(Bloomberg) — Sony Group Corp.’s Indian unit signed a non-binding deal to buy the country’s largest publicly-traded television network Zee Entertainment Enterprises Ltd., pouncing on a beleaguered company whose shareholders have sought removal of key officials.
Zee shares jumped 32% on Wednesday following the deal announcement, giving it a market value of $4.4 billion. About 53% of the merged entity would be owned by Sony India shareholders and the rest by Zee’s holders, the companies said. Sony shareholders will inject capital into its unit so that it will have about $1.58 billion of funds at closing, and Sony would nominate a majority of the board.
The deal would expand Sony’s media business in the world’s second-most populous country, while vaulting Zee Chief Executive Officer Punit Goenka to the top of a bigger entity. Goenka, whose removal Zee shareholders have sought, would lead the combined company, according to the terms of the deal.
Still, the proposed combination needs approval from 75% of Zee shareholders, according to Shriram Subramanian, founder of proxy advisory firm InGovern Research Services Pvt. Ltd. A vote is set to take place after the deal terms are finalized — Zee and Sony said they’re entering a 90-day exclusive talks period during which they’ll conduct mutual diligence and negotiate a binding agreement. KPMG Corporate Finance is the lead transaction adviser on the deal, according to an email from the firm.
The announcement adds another twist to the fate of Zee after Invesco Developing Markets Fund and OFI Global China Fund LLC, which together hold about 17.9% stake in the network, sought an extraordinary general meeting of shareholders last week to oust Goenka along with two board members. The removal was seen as a move to end the sway of founder Subhash Chandra’s family over the company founded in 1992, and which was once Rupert Murdoch’s Indian partner. The two board members resigned with immediate effect.
“There is nothing wrong in the two companies proposing a merger as even CEOs can initiate merger discussions and then approach shareholders for a vote,” Subramanian said. “Invesco did not have an alternate plan and hence, I would find it surprising if it is not supportive of this merger. As a fund, they would be interested in financial returns and clean governance.”

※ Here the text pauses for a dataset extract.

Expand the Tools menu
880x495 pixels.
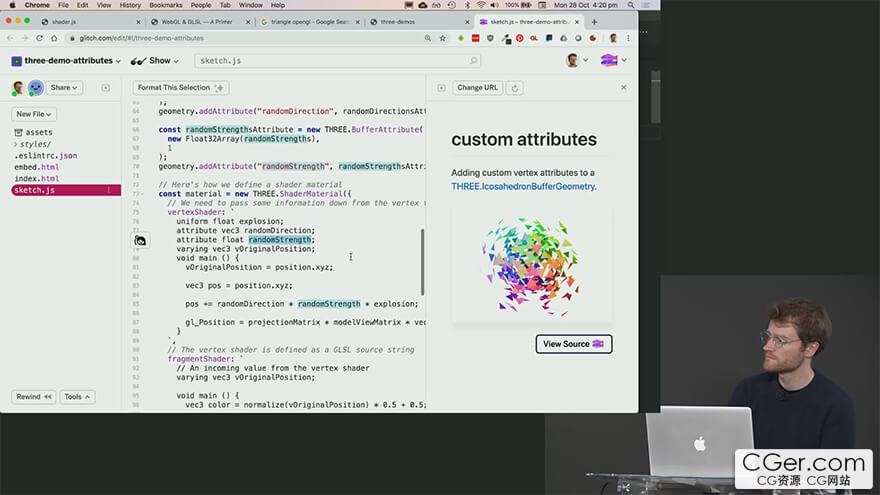(x=77, y=397)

Invesco representatives in India didn’t immediately respond to an email seeking comment. Directors present and voting in a Zee board meeting on Tuesday unanimously provided an in-principle approval for the merger, Zee said.
Chandra, a rice-trader-turned-media-mogul, and his family had brought down their stake in Zee to help pare debt at their broader Essel Group. The call to remove Goenka as a director came after Chandra, in a letter dated Aug. 3, said the group had emerged from financial stress and settled 91% of total debt owed to 43 lenders.
“With Sony as a majority shareholder, and a likely reconstituted board, the merged entity would be the best solution Invesco could have hoped for,” Subramanian said.